Porter un chapeau dans l'hiver québécois comporte plusieurs risques et difficultés. La saison des grands froids rend nécéssaire certaines mesures d'urgences plus adaptées aux rigueurs de l'hiver, tel le port d'une tuque, d'un passe-montagne, ou encore la réclusion totale pendant six mois.
Mais hier, c'était le premier jour du printemps. Des flocons d'une blancheur immaculée empoudraient le Vieux-Québec, ça dérapait bon train sur les trottoirs.
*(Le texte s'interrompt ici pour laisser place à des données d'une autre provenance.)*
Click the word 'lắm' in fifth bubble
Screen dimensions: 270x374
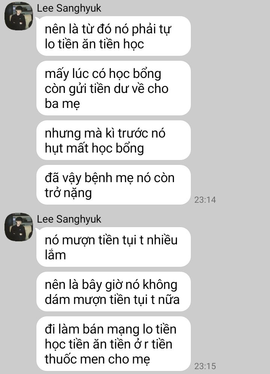click(56, 255)
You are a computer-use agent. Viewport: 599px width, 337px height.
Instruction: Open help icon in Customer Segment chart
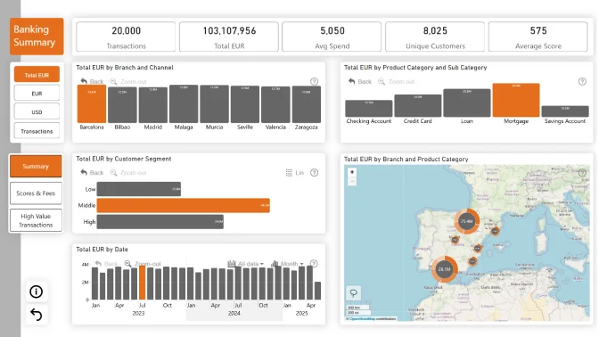click(x=314, y=173)
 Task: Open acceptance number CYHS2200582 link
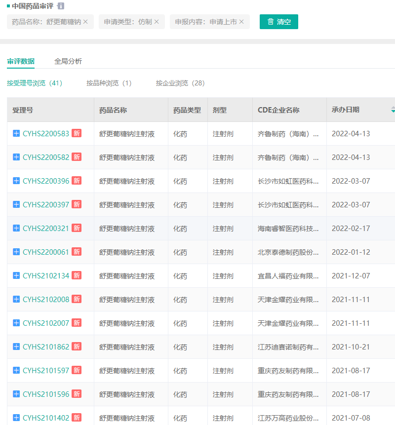pyautogui.click(x=46, y=157)
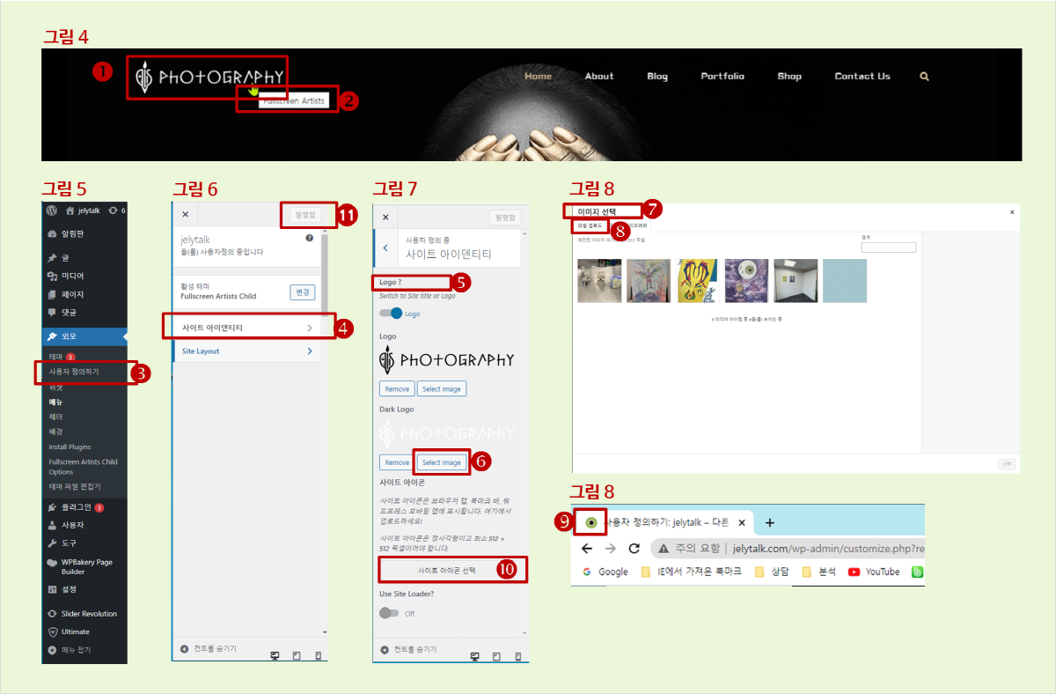Click Select image under Dark Logo
The height and width of the screenshot is (694, 1056).
[441, 462]
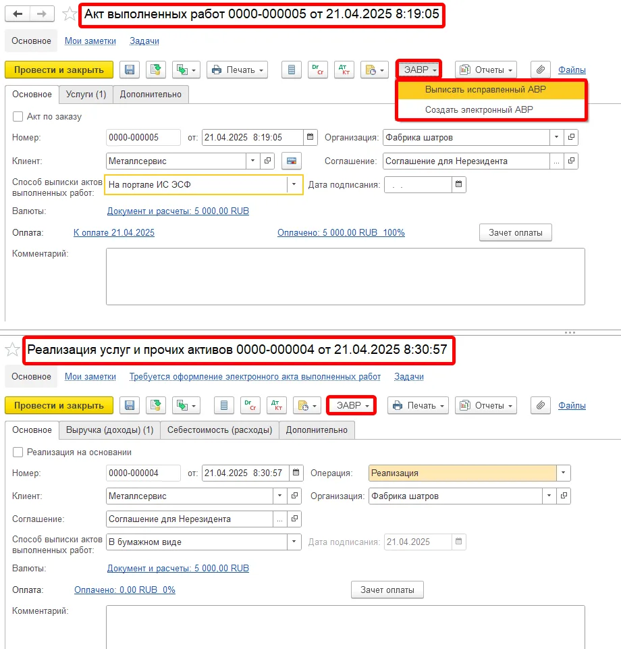Open the calendar picker beside top document date
Image resolution: width=621 pixels, height=649 pixels.
(x=310, y=137)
Le temps étant clément, je profitai de ce salutaire tandou pour sortir et dénicher dans les faubourgs quelque denrée très périssable susceptible de me sustenter.
J'eus donc énormément de bonheur à exposer mon couvre-tête aux intempéries, tout le long de la rue Saint-Jean, et jusqu'au sinistre Café Zorba, où je fis irruption vers minuit sous le regard vide de deux clients attablés (un troisième squattait les chiottes).
J'avais le chapeau blanchi par la neige; j'étais imbibé de ma propre importance, et me drapant d'une dignité dont je saisissais toute la grandeur, je me dirigeai d'un bon pas vers la serveuse, lui commandai une grosse poutine extra-fromage (je porte un chapeau, ça se voit que je ne suis pas n'importe qui et que j'ai de l'argent) et, les congères perchées sur mon couvre-chef fondant comme vache qui pisse, je payai mon repas en dégouttant sur la machine interac.